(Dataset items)
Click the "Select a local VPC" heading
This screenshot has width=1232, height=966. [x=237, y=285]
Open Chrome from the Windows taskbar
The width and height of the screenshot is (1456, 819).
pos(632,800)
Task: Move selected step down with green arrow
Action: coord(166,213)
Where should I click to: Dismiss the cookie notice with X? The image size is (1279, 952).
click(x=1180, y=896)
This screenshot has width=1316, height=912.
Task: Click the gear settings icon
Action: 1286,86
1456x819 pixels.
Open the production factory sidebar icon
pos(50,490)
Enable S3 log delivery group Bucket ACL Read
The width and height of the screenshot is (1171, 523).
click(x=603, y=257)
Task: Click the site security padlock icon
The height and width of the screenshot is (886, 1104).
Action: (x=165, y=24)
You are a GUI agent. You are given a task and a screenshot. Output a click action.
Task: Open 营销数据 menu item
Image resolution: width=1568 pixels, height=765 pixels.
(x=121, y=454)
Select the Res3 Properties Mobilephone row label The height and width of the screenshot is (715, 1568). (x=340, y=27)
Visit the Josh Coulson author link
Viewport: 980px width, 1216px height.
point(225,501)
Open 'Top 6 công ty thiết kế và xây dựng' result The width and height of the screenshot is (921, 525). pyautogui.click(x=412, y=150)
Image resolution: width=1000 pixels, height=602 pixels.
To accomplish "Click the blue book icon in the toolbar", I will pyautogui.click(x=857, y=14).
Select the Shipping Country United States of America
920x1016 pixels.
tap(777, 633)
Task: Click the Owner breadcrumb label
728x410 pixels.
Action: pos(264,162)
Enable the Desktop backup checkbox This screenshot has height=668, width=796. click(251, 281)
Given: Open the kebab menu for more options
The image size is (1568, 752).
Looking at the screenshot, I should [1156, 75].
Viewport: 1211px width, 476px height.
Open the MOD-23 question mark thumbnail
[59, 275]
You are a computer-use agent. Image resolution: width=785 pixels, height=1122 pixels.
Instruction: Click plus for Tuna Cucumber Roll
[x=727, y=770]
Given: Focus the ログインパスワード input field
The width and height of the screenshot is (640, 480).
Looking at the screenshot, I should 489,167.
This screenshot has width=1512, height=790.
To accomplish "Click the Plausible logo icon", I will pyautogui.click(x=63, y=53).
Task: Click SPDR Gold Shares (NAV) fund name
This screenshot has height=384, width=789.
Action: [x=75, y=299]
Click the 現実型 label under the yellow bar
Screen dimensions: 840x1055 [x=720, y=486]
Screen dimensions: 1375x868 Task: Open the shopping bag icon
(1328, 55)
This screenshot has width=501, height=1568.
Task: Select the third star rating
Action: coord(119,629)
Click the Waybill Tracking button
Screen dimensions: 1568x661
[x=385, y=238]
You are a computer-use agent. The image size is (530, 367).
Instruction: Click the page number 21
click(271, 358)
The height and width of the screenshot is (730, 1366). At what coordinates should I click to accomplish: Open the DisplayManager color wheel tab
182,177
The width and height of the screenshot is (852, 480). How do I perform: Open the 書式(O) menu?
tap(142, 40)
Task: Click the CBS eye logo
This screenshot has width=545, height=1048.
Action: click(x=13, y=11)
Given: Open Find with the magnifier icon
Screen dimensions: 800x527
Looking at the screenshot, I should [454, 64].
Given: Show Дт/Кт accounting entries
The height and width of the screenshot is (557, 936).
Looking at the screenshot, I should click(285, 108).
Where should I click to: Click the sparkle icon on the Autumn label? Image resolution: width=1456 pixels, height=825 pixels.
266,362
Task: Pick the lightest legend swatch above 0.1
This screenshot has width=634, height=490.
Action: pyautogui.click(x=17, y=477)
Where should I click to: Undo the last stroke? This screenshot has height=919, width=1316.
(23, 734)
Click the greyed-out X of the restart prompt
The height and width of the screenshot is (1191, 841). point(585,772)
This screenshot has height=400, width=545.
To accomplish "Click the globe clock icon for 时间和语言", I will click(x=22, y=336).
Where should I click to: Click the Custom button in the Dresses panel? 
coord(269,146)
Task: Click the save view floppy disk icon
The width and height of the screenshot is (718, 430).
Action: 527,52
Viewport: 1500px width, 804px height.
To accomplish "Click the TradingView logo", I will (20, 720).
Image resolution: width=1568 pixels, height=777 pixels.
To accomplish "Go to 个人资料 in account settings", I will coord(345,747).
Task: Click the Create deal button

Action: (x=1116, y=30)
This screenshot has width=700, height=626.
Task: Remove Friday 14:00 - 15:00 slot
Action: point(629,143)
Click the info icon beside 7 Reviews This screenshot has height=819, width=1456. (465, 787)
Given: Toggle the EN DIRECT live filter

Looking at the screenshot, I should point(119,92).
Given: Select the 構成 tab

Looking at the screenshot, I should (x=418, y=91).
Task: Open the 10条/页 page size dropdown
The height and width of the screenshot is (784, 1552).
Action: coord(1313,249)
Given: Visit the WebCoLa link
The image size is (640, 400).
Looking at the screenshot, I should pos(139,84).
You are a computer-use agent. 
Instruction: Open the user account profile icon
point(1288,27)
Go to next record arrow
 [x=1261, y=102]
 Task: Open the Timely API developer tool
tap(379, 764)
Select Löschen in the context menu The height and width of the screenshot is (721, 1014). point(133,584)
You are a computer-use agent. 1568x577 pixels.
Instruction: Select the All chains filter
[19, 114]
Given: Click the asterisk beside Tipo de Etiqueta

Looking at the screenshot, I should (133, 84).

WHAT YOU HAVE TO DO: Copy the lines of the records exactly as they appear, from the start of the records through the line containing "Open 'Top 6".

ANSWER TO THE PROBLEM:
Click the "Select a local VPC" heading
This screenshot has width=1232, height=966. [x=237, y=285]
Open Chrome from the Windows taskbar
The width and height of the screenshot is (1456, 819).
pos(632,800)
Task: Move selected step down with green arrow
Action: coord(166,213)
Where should I click to: Dismiss the cookie notice with X? The image size is (1279, 952).
click(x=1180, y=896)
This screenshot has width=1316, height=912.
Task: Click the gear settings icon
Action: 1286,86
1456x819 pixels.
Open the production factory sidebar icon
pos(50,490)
Enable S3 log delivery group Bucket ACL Read
The width and height of the screenshot is (1171, 523).
click(x=603, y=257)
Task: Click the site security padlock icon
The height and width of the screenshot is (886, 1104).
Action: (x=165, y=24)
You are a GUI agent. You are given a task and a screenshot. Output a click action.
Task: Open 营销数据 menu item
Image resolution: width=1568 pixels, height=765 pixels.
(x=121, y=454)
Select the Res3 Properties Mobilephone row label The height and width of the screenshot is (715, 1568). (x=340, y=27)
Visit the Josh Coulson author link
Viewport: 980px width, 1216px height.
point(225,501)
Open 'Top 6 công ty thiết kế và xây dựng' result The width and height of the screenshot is (921, 525). pyautogui.click(x=412, y=150)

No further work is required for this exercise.